* PAGE
Food wonderlands of the world
Step into a delicious reality with these fantastic food fantasylands, a
dreamy world of candy apples, whirling spices and chocolate chip cookie dough.
Chandni Chowk,
India
Graze through the sweets and savouries of Chandni
Chowk, a 350-year-old bazaar in Delhi, attached to the Red Fort of Mughal
Emperor Shah Jahan. Crunch into a buttery, pistachioed sohan halwa dessert,
then mix it up by downing a cone of spicy fried potato sticks. Vendors sell
mounds of masalas (spice mixes), tubs of paneer (fresh cheese), towers of
mangos and bins of candied fruits. Thirsty from bargaining over the din? Quench
with a thandai, a milk, sugar, almond, cardamom and crushed ice concoction.
When you are ready to burst, wave down a rickshaw to wheel you home.
Ben & Jerry’s
ice cream factory, US
You can pretend you are on the tour to learn about the
company’s socially responsible business practices (they use only natural
ingredients, bought from local family farms). But we all know you are really at
this Vermont factory for the dreamy ice-cream samples swirled with fudge
chunks, toffee bars, brownie batter and chocolate chip cookie dough. Would it
not be the world’s greatest job to ensure quality control of the 55-gallon
fudge tank or proper blending of the peanut butter-filled pretzels into their
vanilla malt base? Ice-cream fanatics have been known to weep onsite.
Yeliseyevsky,
Russia
Fit for hungry tsars, this grand 1901 St Petersburg
food hall drips with crystal chandeliers and Art Nouveau stained-glass windows,
with plenty of gold and marble tossed in for good measure. The edibles and
drinkables are even more opulent. Beluga caviar and champagne? Check. Smoked
salmon and vodka? Yes. Siberian meat dumplings and cognac? Got it. Salamis,
cheeses and more vodka? Here! And what about dessert, say jam-filled
gingerbread and Belgian chocolates? Yeliseyevsky has it all.

* SUPPLIED MATERIAL
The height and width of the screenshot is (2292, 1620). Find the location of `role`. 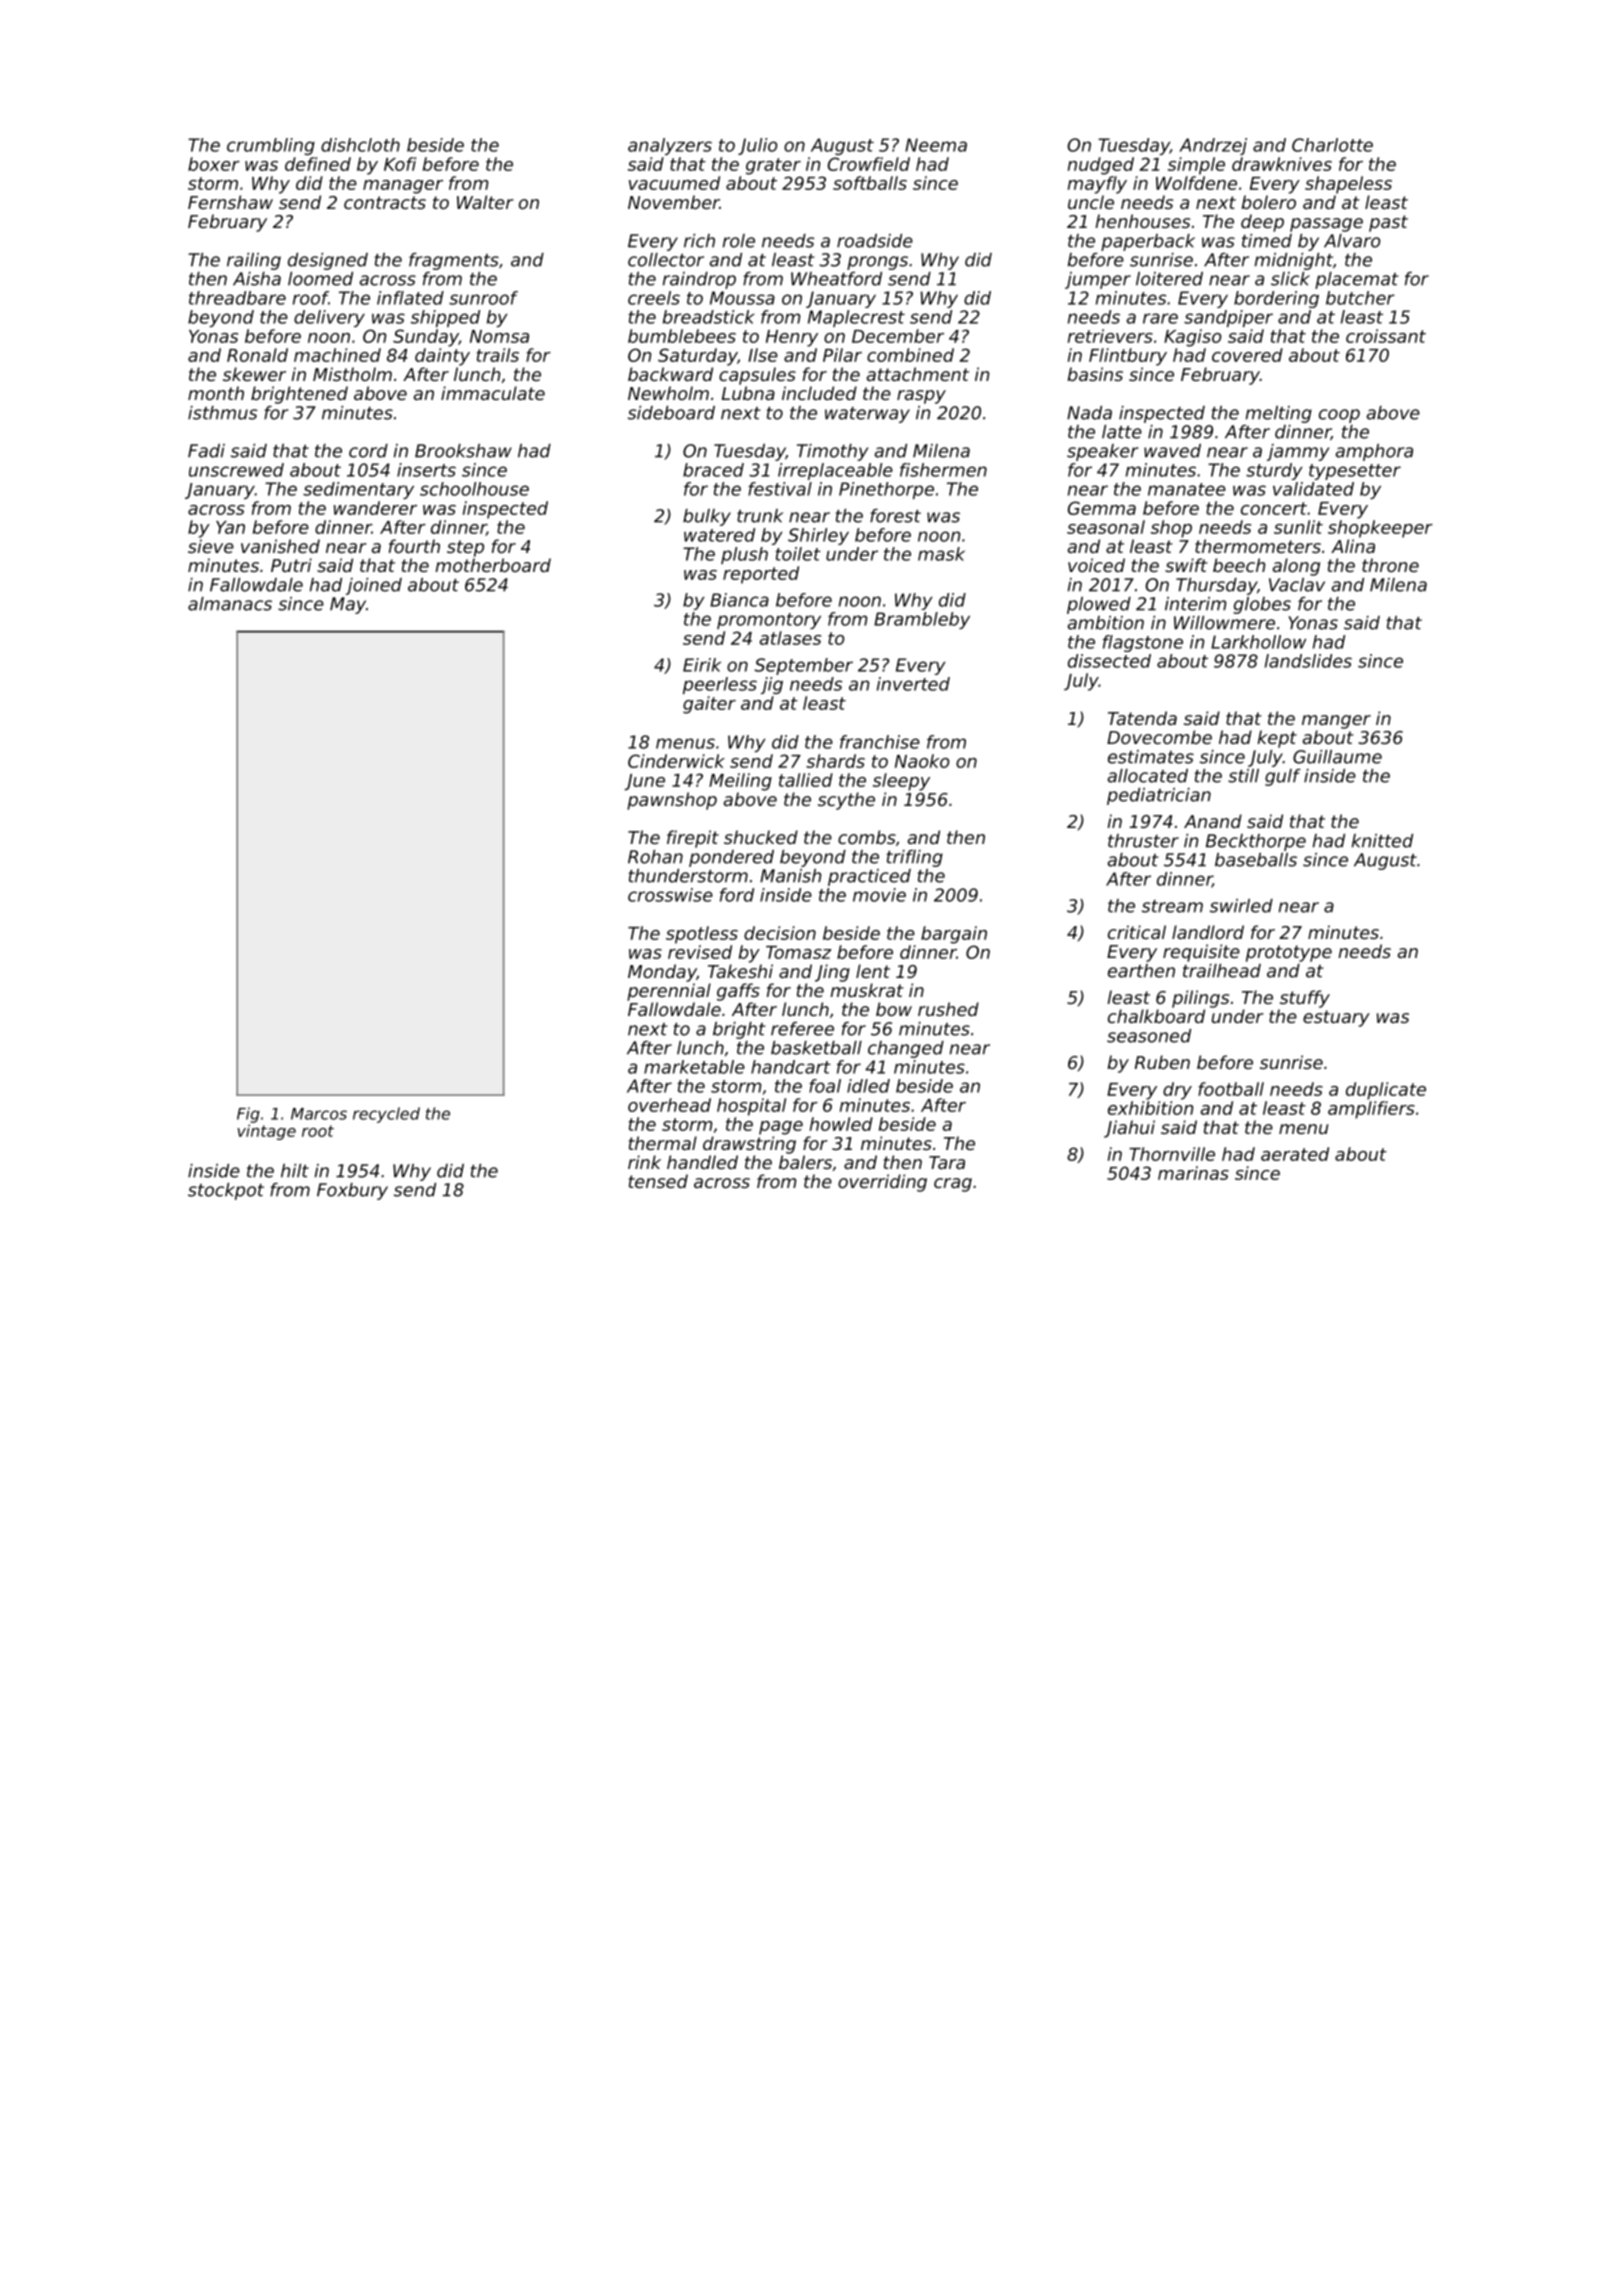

* TASKS TO COMPLETE
1 - In the piece on food wonderlands of the world, how old is the Chandni Chowk bazaar in Delhi?
2 - Continue the piece on food wonderlands of the world from its final sentence.

* TASK-BY-TASK OUTPUTS
1 - It is 350 years old.

2 -
Paseo de la
Princesa, Puerto Rico
Energetic kids, amorous couples and old men clacking dominoes
get their fill along this San Juan promenade, which runs beneath moss-draped
walls. Food carts with coloured awnings proffer candy apples, cotton candy and
other sugar-fuelled sweets to young ones, while older gents sip rich coffee and
eat golden fried, seafood-stuffed yucca dough at outdoor tables. Cold drinks
are the paseo’s specialty, with locals trying to beat the heat by gulping
fruit-sweetened shaved ice, pineapple-juice-and-coconut-milk piña coladas (sans
rum) and maví, a tree-bark cider served frosty from wooden barrels.
Hershey’s
Chocolate World, US
Yes, it is geared mostly to youngsters with its
animated films of singing Hershey Bars and Reese’s Cups wearing top hats, but
adults also have ample opportunity to act like kids in the candy shop.
Chocolate World is, after all, a Pennsylvanian tribute to the making of some of
America’s finest sweets – crisp wafery Kit Kats, tooth-destroying caramel Milk
Duds, cool tingling Peppermint Patties and roast peanut-infused NutRageous
bars. The pièce de résistance for chocoholics is gaping at shelves of 5lb
Hershey Bars in the onsite chocolate emporium.
Mercado de la
Merced, Mexico
Those who elbow through this cramped, four-block
marketplace in Mexico City are rewarded with tastes from all over the country.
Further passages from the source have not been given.